----- Data listing -----

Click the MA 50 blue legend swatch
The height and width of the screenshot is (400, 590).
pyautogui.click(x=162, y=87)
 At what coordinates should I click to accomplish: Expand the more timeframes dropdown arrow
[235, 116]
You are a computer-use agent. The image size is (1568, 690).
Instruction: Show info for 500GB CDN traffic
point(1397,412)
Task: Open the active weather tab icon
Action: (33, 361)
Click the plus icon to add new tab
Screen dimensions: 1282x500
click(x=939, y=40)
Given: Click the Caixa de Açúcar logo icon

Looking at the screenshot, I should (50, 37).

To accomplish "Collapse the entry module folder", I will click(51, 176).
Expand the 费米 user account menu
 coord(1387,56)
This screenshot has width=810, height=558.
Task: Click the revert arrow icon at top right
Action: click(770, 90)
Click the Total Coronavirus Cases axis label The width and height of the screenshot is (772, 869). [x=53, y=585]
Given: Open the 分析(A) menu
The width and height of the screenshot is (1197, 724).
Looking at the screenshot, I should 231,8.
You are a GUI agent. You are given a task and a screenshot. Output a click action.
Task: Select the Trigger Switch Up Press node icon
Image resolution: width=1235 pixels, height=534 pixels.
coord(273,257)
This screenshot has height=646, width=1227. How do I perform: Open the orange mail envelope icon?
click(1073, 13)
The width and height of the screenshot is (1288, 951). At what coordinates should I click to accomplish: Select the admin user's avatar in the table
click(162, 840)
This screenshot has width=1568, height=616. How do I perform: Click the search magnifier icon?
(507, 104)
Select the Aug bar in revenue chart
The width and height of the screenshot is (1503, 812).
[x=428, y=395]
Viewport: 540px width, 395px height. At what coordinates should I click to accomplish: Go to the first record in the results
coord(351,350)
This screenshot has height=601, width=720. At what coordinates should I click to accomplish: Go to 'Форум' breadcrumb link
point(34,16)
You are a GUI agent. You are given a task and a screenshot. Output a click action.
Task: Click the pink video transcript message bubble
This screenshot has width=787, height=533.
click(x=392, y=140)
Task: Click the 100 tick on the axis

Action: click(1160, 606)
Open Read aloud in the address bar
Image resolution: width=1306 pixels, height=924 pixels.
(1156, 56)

-----

Goal of the exercise: Exact repetition of every record is required.

Response area:
Click the MA 50 blue legend swatch
The height and width of the screenshot is (400, 590).
pyautogui.click(x=162, y=87)
 At what coordinates should I click to accomplish: Expand the more timeframes dropdown arrow
[235, 116]
You are a computer-use agent. The image size is (1568, 690).
Instruction: Show info for 500GB CDN traffic
point(1397,412)
Task: Open the active weather tab icon
Action: (33, 361)
Click the plus icon to add new tab
Screen dimensions: 1282x500
click(x=939, y=40)
Given: Click the Caixa de Açúcar logo icon

Looking at the screenshot, I should (50, 37).

To accomplish "Collapse the entry module folder", I will click(51, 176).
Expand the 费米 user account menu
 coord(1387,56)
This screenshot has width=810, height=558.
Task: Click the revert arrow icon at top right
Action: click(770, 90)
Click the Total Coronavirus Cases axis label The width and height of the screenshot is (772, 869). [x=53, y=585]
Given: Open the 分析(A) menu
The width and height of the screenshot is (1197, 724).
Looking at the screenshot, I should 231,8.
You are a GUI agent. You are given a task and a screenshot. Output a click action.
Task: Select the Trigger Switch Up Press node icon
Image resolution: width=1235 pixels, height=534 pixels.
coord(273,257)
This screenshot has height=646, width=1227. How do I perform: Open the orange mail envelope icon?
click(1073, 13)
The width and height of the screenshot is (1288, 951). At what coordinates should I click to accomplish: Select the admin user's avatar in the table
click(162, 840)
This screenshot has width=1568, height=616. How do I perform: Click the search magnifier icon?
(507, 104)
Select the Aug bar in revenue chart
The width and height of the screenshot is (1503, 812).
[x=428, y=395]
Viewport: 540px width, 395px height. At what coordinates should I click to accomplish: Go to the first record in the results
coord(351,350)
This screenshot has height=601, width=720. At what coordinates should I click to accomplish: Go to 'Форум' breadcrumb link
point(34,16)
You are a GUI agent. You are given a task and a screenshot. Output a click action.
Task: Click the pink video transcript message bubble
This screenshot has width=787, height=533.
click(x=392, y=140)
Task: Click the 100 tick on the axis

Action: click(1160, 606)
Open Read aloud in the address bar
Image resolution: width=1306 pixels, height=924 pixels.
(1156, 56)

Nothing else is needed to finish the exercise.